Exercise instructions:
Extract every line of the listing below and reproduce each one without any change.

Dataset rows
** begin **

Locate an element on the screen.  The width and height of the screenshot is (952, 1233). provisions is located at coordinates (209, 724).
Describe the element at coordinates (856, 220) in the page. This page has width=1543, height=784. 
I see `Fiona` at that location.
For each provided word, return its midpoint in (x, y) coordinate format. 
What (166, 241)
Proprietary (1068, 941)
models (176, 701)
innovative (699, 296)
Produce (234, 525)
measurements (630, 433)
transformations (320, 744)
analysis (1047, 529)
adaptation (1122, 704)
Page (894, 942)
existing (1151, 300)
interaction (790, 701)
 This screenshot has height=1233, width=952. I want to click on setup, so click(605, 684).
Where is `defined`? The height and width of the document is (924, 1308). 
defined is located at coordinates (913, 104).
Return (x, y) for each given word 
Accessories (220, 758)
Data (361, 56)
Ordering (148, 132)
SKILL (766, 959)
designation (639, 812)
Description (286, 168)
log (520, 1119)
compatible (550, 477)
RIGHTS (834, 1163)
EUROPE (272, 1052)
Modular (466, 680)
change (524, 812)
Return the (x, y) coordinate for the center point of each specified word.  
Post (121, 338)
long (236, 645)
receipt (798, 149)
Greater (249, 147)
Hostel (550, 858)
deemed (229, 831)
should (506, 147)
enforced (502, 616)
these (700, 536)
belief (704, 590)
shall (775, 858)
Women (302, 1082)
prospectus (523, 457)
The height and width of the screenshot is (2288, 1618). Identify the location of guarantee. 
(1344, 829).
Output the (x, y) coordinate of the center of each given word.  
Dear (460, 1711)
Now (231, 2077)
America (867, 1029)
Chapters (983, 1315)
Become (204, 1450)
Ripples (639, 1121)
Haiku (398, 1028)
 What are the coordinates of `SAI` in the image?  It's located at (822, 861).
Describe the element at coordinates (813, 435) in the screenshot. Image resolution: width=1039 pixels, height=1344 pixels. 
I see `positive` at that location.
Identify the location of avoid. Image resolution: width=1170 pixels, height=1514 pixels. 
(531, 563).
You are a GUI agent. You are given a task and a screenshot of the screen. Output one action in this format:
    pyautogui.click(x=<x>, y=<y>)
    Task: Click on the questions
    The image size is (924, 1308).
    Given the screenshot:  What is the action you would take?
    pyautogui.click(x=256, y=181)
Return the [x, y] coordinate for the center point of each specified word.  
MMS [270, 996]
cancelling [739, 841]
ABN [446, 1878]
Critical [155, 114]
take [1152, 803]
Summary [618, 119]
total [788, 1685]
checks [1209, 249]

** end **

Exercise solution:
Locate an element on the screen.  The width and height of the screenshot is (952, 1233). provisions is located at coordinates (209, 724).
Describe the element at coordinates (856, 220) in the page. This page has width=1543, height=784. 
I see `Fiona` at that location.
For each provided word, return its midpoint in (x, y) coordinate format. 
What (166, 241)
Proprietary (1068, 941)
models (176, 701)
innovative (699, 296)
Produce (234, 525)
measurements (630, 433)
transformations (320, 744)
analysis (1047, 529)
adaptation (1122, 704)
Page (894, 942)
existing (1151, 300)
interaction (790, 701)
 This screenshot has height=1233, width=952. I want to click on setup, so click(605, 684).
Where is `defined`? The height and width of the document is (924, 1308). 
defined is located at coordinates (913, 104).
Return (x, y) for each given word 
Accessories (220, 758)
Data (361, 56)
Ordering (148, 132)
SKILL (766, 959)
designation (639, 812)
Description (286, 168)
log (520, 1119)
compatible (550, 477)
RIGHTS (834, 1163)
EUROPE (272, 1052)
Modular (466, 680)
change (524, 812)
Return the (x, y) coordinate for the center point of each specified word.  
Post (121, 338)
long (236, 645)
receipt (798, 149)
Greater (249, 147)
Hostel (550, 858)
deemed (229, 831)
should (506, 147)
enforced (502, 616)
these (700, 536)
belief (704, 590)
shall (775, 858)
Women (302, 1082)
prospectus (523, 457)
The height and width of the screenshot is (2288, 1618). Identify the location of guarantee. 
(1344, 829).
Output the (x, y) coordinate of the center of each given word.  
Dear (460, 1711)
Now (231, 2077)
America (867, 1029)
Chapters (983, 1315)
Become (204, 1450)
Ripples (639, 1121)
Haiku (398, 1028)
 What are the coordinates of `SAI` in the image?  It's located at (822, 861).
Describe the element at coordinates (813, 435) in the screenshot. Image resolution: width=1039 pixels, height=1344 pixels. 
I see `positive` at that location.
Identify the location of avoid. Image resolution: width=1170 pixels, height=1514 pixels. 
(531, 563).
You are a GUI agent. You are given a task and a screenshot of the screen. Output one action in this format:
    pyautogui.click(x=<x>, y=<y>)
    Task: Click on the questions
    The image size is (924, 1308).
    Given the screenshot:  What is the action you would take?
    pyautogui.click(x=256, y=181)
Return the [x, y] coordinate for the center point of each specified word.  
MMS [270, 996]
cancelling [739, 841]
ABN [446, 1878]
Critical [155, 114]
take [1152, 803]
Summary [618, 119]
total [788, 1685]
checks [1209, 249]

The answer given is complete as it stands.